Cecil Sharp House is proud to announce a new exhibition by Caitlin Hinshelwood, featuring an ambitious series of large-scale textile banners created in response to research from the Vaughan Williams Memorial Library, London, the Working Class Movement Library, Salford, and the People’s History Museum, Manchester. “Kissing the Shuttle” will run 26 September 2017 to 28 January 2018.

The work explores the particular traits of protest and resistance inherent in industrial song, and union banners.
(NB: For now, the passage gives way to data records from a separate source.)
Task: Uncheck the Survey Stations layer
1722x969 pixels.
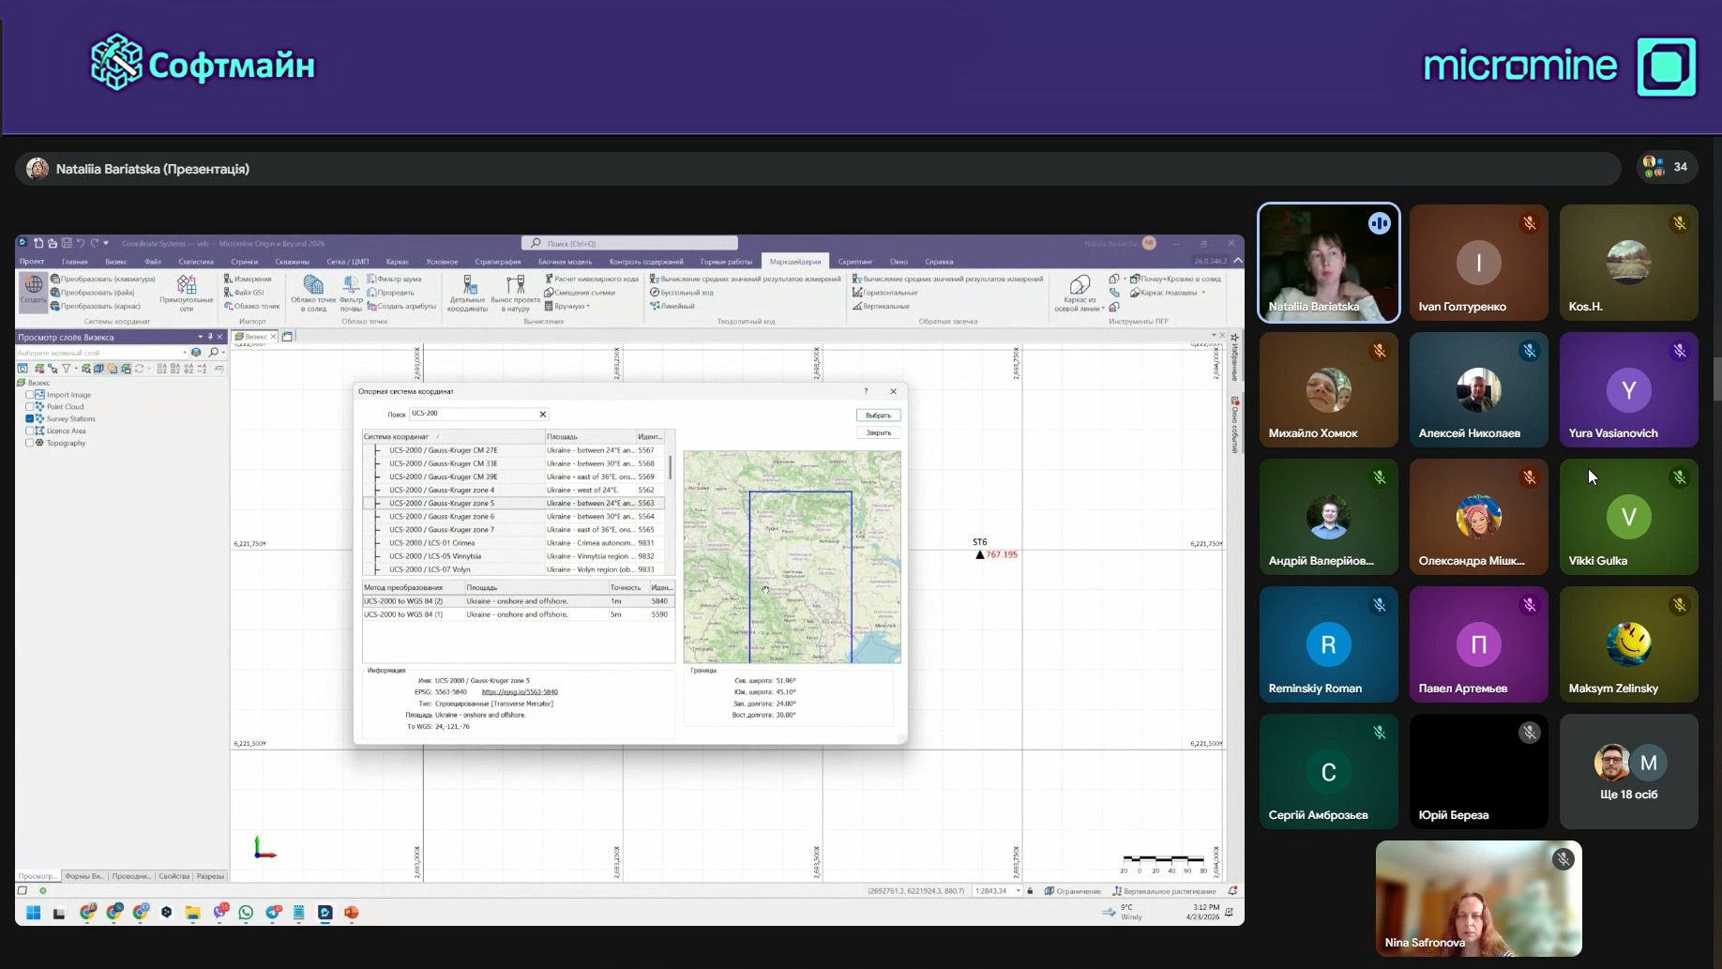Action: click(x=30, y=419)
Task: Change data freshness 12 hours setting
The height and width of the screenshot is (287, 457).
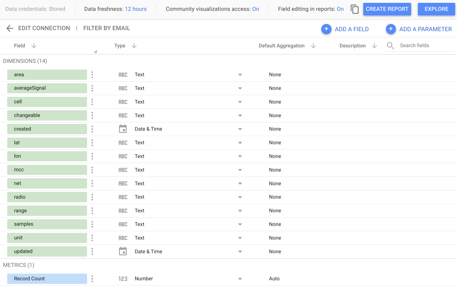Action: pyautogui.click(x=136, y=9)
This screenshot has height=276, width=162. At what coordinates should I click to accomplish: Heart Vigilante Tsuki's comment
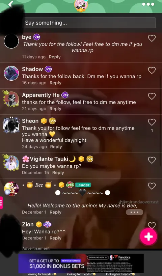point(152,160)
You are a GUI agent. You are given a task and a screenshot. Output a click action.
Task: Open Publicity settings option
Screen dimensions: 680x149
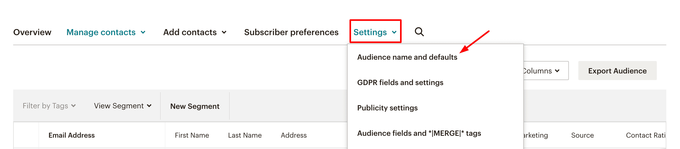[x=387, y=108]
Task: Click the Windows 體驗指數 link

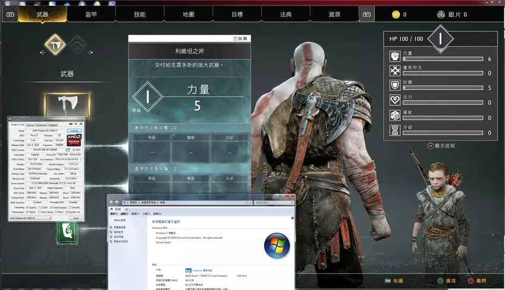Action: pyautogui.click(x=203, y=269)
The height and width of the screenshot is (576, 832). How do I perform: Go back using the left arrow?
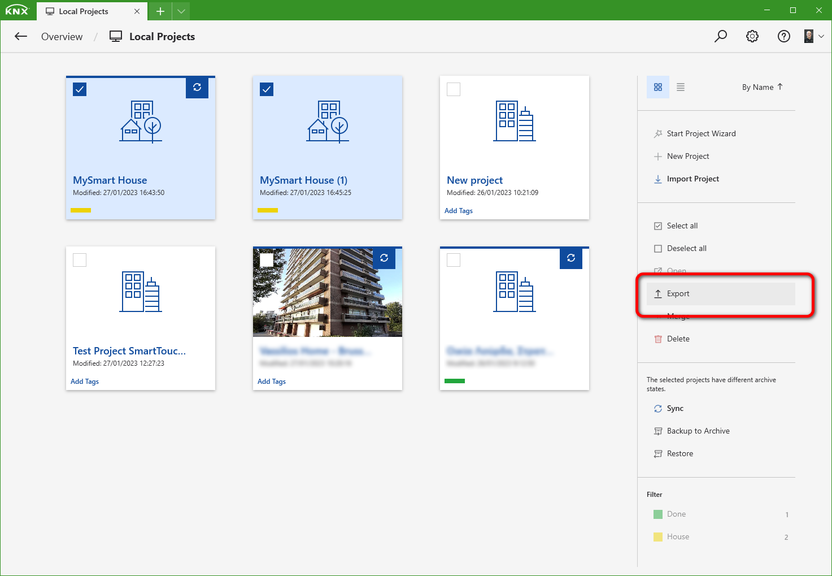21,37
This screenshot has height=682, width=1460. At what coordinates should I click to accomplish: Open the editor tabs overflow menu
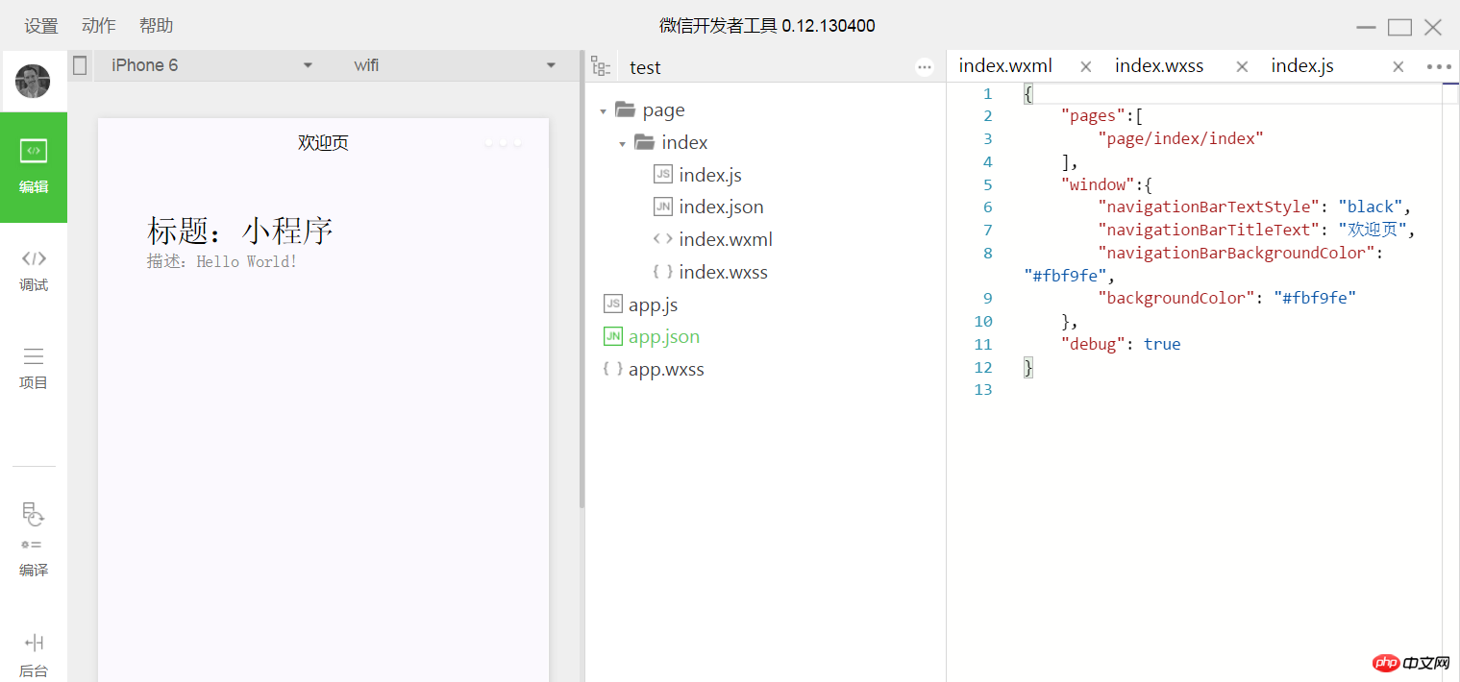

The exhibition draws furthermore on the folk practices, forms of communication and community identity that were intrinsically tied to work and the workplace, taking into account the creative role of women in song and folklore practices. Hinshelwood’s banners are intricately screen-printed on silk using embellishments of rosettes, ribbons, ruffles and fringing to adopt the visual language and craftsmanship of historic banners and folk costumes. Imagery touches upon the use of gestures, signs, symbolism, speech and customs performed primarily in the textile trades of the North West of England and Northern Ireland, alongside folk traditions that were closely connected to those communities.

The title, “Kissing the Shuttle”, is the term for a process by which weavers used their mouths to pull thread through the eye of a shuttle – but the practice was widely opposed. Weavers believed it led to the lung disease byssinosis and, as the same shuttles were shared by many weavers, it was also blamed for the widespread transmission of tuberculosis. Even so, in many places it continued even after it had been outlawed in 1952.